BOLD – Avukat Dr. Levent Mazılıgüney ile Hukuk ve İnsan programında Av. Dr. Kerem Altıparmak AİHM’in Yalçınkaya kararını değerlendirdi. İlk kez bu genişlikte bir kitleyi ilgilendiren 7’nci maddeyi ihlal kararı verildiğini hatırlatan Altıparmak, kararın uygulanmaması ya da görmezden gelinmesi gibi bir durumun söz konusu olamayacağının altını çizdi.
AİHM “SİZ KENDİ KOYDUĞUNUZ KRİTERLERİ DAHİ UYGULAMADINIZ” DEDİ
Yalçınkaya kararının suç ve cezaların kanuniliği ilkesi açısından çok özel bir yeri bulunduğunu belirten Altıparmak, “Yalçınkaya kararı kadar geniş bir kitleyi etkileyen ve doğrudan sonuçları olan bir 7. madde ihlali yoktur. AİHM, “siz kendi koyduğunuz kriterleri dahi uygulamamışsınız” demiştir. AİHM, siz öncelikle kendi hukukunuza uyun, ben sizden daha fazlasını beklemiyorum mesajını vermiştir” dedi.

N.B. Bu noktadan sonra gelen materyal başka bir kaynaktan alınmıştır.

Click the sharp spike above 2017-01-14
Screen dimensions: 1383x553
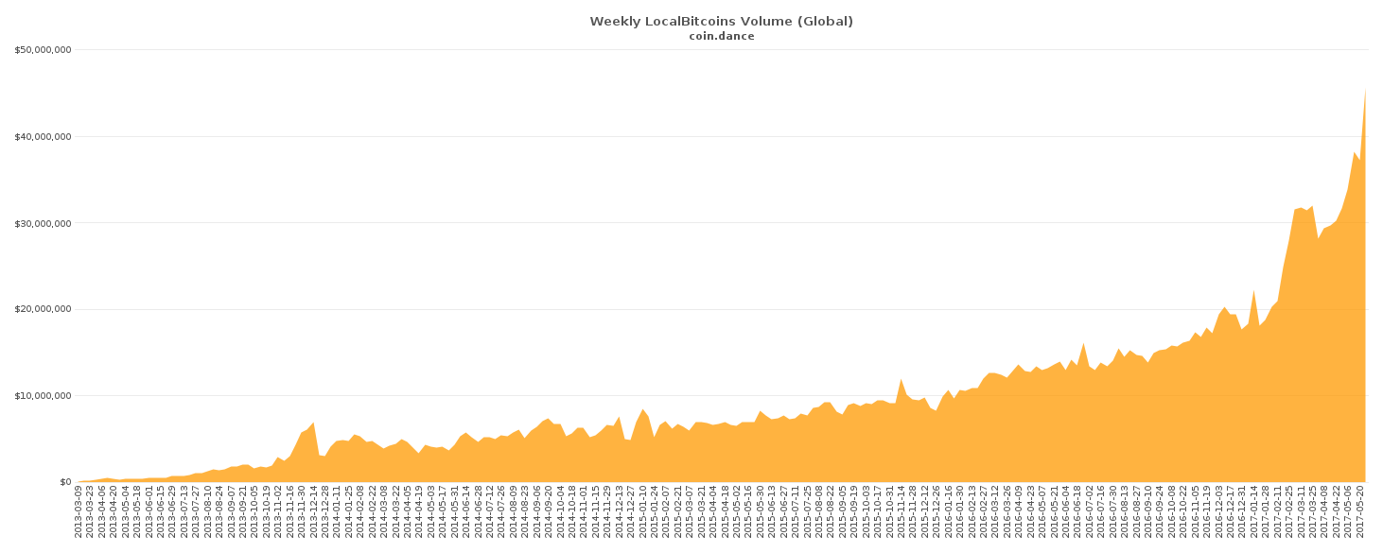pos(1254,292)
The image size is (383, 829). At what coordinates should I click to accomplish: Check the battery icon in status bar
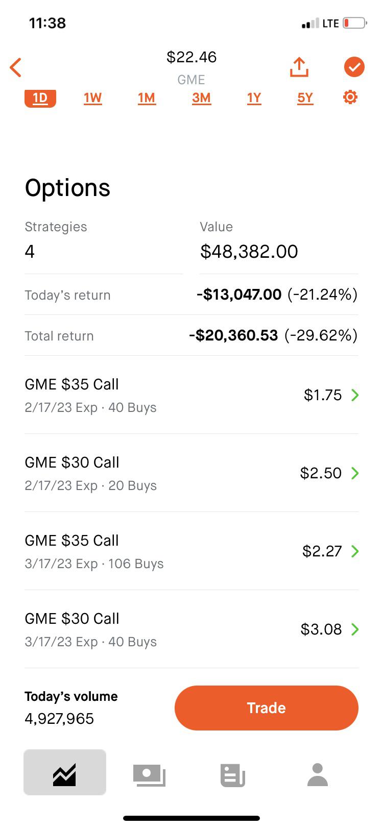click(354, 23)
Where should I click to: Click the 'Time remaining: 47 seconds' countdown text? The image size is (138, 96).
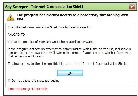(28, 89)
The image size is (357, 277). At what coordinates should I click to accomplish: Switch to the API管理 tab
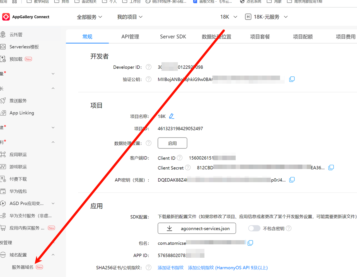coord(130,37)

STANDART SAĞLANIRSA ÇOĞU İNSANIN BERAAT ETMESİ GEREKİR
Bylock, gazete, banka, dernek üyeliği gibi basit gerekçelerle yüzbinlerce kişinin yargılanması sonrasında bu durumun otomasyona dönüştüğünü belirten Altıparmak, “Örgüt üyeliğine ilişkin maddi hakikat, ispatlanması o kadar zor bir şeydir ki eğer kişi şiddet eylemine katılmadıysa örgüt üyesi olarak kabulü çok istisnai durumlarda söz konusu olabilir ve ispatı da çok zordur. Bundan sonraki yargılamalarda AİHM’in istediği standartların sağlanması halinde çoğu insanın beraat etmesi gerekir” dedi.

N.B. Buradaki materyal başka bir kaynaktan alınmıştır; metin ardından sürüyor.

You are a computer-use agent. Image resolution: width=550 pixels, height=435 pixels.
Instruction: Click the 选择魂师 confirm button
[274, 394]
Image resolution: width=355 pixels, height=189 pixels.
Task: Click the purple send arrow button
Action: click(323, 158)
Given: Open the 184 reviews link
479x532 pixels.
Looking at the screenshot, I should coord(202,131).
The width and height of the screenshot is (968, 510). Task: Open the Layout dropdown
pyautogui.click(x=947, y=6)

ŞÜPHEDEN SANIK YARARLANIR İLKESİ DEVREYE GİRMELİYDİ
Suçun sabit olması için eylemin hukuka aykırı eylem olduğunun tespiti gerektiğinin altını çizen Altıparmak, “Bankada paranın bulunması bunun tespiti anlamına gelmez. Suçun tespiti, paranın gerçekten o niyetle gönderildiğinin gösterilmesidir. Gösterilememesi halinde şüpheden sanık yararlanır ilkesi devreye girer. Bu durumun aynısı sendika ve dernek üyelikleriyle sohbete katılma için de geçerlidir. Bylock indirmek tek başına örgüt üyeliği olamayacağına göre sohbete katılmakta tek başına örgüt üyeliği sebebi olamaz. Sohbete katılıp aynı zamanda bir şiddet eyleminin planlaması da yapıldıysa işte sabit olan eylem budur. Bu nedenle, Yalçınkaya kararının objektif etkisi sadece Bylock açısından değil diğer deliller açısından da düşünülmelidir” dedi.
YALÇINKAYA KARARI BİREYSEL BİR KARAR DEĞİLDİR
Yalçınkaya kararının bireysel bir karar olmadığını hatırlatan Altıparmak, “46. madde kararları sorunun sistemik olduğunu saptamaktadır. AİHM, Yalçınkaya kararında bu sistemik sorunu somut olarak tarif etmiş ve önümdeki 8500 dosyada aynı problem var bunu çözün demiştir. Bu kararın genel bir sonucu olduğu ve Türkiye’deki mahkemeleri bağladığında şüphe yoktur. Hukuku doğru uygulayan bir mahkemenin Yalçınkaya kararından bağımsız bir karar verme ve Bylock’u değerlendirme ihtimali yoktur” diye konuştu.
KARARIN GÖRMEZDEN GELİNMESİ GİBİ BİR DURUM SÖZ KONUSU OLAMAZ
Yalçınkaya kararının uygulanmaması ya da görmezden gelinmesi gibi bir durum söz konusu olamayacağını belirten Altıparmak, “Zira bu karar hükümle ilgili verilmiştir ve uygulanması konusunda mutlaka bir çözüm bulunmalıdır. Türkiye tüm gemileri yakmadıysa Bakanlar Komitesi önünde bu soruna mutlaka bir çözüm bulunmak zorundadır. Yalçınkaya kararının, Yalçınkaya meselesinden çok daha önemli sonuçları olabilir” dedi.